■ Work to complete:
The entries below are to be printed again word for word.

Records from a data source
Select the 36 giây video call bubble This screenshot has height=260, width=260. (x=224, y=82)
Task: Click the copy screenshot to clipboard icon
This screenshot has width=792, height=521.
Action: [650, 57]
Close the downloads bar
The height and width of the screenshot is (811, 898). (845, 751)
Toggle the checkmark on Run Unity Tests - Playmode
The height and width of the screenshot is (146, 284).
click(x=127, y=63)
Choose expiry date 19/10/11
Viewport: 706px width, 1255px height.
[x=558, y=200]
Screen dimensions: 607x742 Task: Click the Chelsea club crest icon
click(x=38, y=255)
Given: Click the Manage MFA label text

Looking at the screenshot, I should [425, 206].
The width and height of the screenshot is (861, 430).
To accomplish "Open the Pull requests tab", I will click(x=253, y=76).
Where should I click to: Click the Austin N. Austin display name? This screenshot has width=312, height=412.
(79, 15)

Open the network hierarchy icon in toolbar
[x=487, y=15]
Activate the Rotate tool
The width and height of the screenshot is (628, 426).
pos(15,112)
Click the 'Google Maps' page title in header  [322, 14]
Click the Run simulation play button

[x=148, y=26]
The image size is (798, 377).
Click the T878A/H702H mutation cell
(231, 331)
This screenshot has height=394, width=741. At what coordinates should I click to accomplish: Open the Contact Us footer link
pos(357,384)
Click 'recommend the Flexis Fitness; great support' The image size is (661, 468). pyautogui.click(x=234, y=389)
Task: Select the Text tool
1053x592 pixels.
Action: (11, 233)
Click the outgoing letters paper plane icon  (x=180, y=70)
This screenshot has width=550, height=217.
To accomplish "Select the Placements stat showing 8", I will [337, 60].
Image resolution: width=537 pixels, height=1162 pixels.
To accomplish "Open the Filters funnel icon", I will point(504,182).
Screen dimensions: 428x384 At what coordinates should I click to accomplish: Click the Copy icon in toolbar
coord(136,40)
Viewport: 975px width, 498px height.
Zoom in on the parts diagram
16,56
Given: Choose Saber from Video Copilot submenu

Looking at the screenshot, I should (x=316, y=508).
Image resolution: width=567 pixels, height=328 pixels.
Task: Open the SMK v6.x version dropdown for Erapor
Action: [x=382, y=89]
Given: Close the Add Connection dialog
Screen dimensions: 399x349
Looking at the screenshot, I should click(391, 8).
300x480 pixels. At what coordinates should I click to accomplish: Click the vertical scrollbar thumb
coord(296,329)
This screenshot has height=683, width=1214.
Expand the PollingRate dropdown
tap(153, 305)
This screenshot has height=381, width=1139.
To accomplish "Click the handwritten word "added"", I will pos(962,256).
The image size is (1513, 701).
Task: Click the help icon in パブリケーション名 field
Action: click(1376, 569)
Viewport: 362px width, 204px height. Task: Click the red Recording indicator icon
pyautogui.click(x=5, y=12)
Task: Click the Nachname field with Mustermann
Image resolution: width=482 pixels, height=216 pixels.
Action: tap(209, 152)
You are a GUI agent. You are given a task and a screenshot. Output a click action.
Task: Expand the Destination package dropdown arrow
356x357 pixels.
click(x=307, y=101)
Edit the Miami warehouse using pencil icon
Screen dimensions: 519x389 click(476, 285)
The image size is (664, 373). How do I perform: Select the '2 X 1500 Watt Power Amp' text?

■ Output below:
Select the 36 giây video call bubble This screenshot has height=260, width=260. (x=224, y=82)
Task: Click the copy screenshot to clipboard icon
This screenshot has width=792, height=521.
Action: [650, 57]
Close the downloads bar
The height and width of the screenshot is (811, 898). (845, 751)
Toggle the checkmark on Run Unity Tests - Playmode
The height and width of the screenshot is (146, 284).
click(x=127, y=63)
Choose expiry date 19/10/11
Viewport: 706px width, 1255px height.
[x=558, y=200]
Screen dimensions: 607x742 Task: Click the Chelsea club crest icon
click(x=38, y=255)
Given: Click the Manage MFA label text

Looking at the screenshot, I should [425, 206].
The width and height of the screenshot is (861, 430).
To accomplish "Open the Pull requests tab", I will click(x=253, y=76).
Where should I click to: Click the Austin N. Austin display name? This screenshot has width=312, height=412.
(79, 15)

Open the network hierarchy icon in toolbar
[x=487, y=15]
Activate the Rotate tool
The width and height of the screenshot is (628, 426).
pos(15,112)
Click the 'Google Maps' page title in header  [322, 14]
Click the Run simulation play button

[x=148, y=26]
The image size is (798, 377).
Click the T878A/H702H mutation cell
(231, 331)
This screenshot has height=394, width=741. At what coordinates should I click to accomplish: Open the Contact Us footer link
pos(357,384)
Click 'recommend the Flexis Fitness; great support' The image size is (661, 468). pyautogui.click(x=234, y=389)
Task: Select the Text tool
1053x592 pixels.
Action: (11, 233)
Click the outgoing letters paper plane icon  (x=180, y=70)
This screenshot has width=550, height=217.
To accomplish "Select the Placements stat showing 8", I will [337, 60].
Image resolution: width=537 pixels, height=1162 pixels.
To accomplish "Open the Filters funnel icon", I will point(504,182).
Screen dimensions: 428x384 At what coordinates should I click to accomplish: Click the Copy icon in toolbar
coord(136,40)
Viewport: 975px width, 498px height.
Zoom in on the parts diagram
16,56
Given: Choose Saber from Video Copilot submenu

Looking at the screenshot, I should (x=316, y=508).
Image resolution: width=567 pixels, height=328 pixels.
Task: Open the SMK v6.x version dropdown for Erapor
Action: [x=382, y=89]
Given: Close the Add Connection dialog
Screen dimensions: 399x349
Looking at the screenshot, I should click(391, 8).
300x480 pixels. At what coordinates should I click to accomplish: Click the vertical scrollbar thumb
coord(296,329)
This screenshot has height=683, width=1214.
Expand the PollingRate dropdown
tap(153, 305)
This screenshot has height=381, width=1139.
To accomplish "Click the handwritten word "added"", I will pos(962,256).
The image size is (1513, 701).
Task: Click the help icon in パブリケーション名 field
Action: click(1376, 569)
Viewport: 362px width, 204px height. Task: Click the red Recording indicator icon
pyautogui.click(x=5, y=12)
Task: Click the Nachname field with Mustermann
Image resolution: width=482 pixels, height=216 pixels.
Action: tap(209, 152)
You are a GUI agent. You are given a task and a screenshot. Output a click action.
Task: Expand the Destination package dropdown arrow
356x357 pixels.
click(x=307, y=101)
Edit the Miami warehouse using pencil icon
Screen dimensions: 519x389 click(476, 285)
The image size is (664, 373). How do I perform: Select the '2 X 1500 Watt Power Amp' text?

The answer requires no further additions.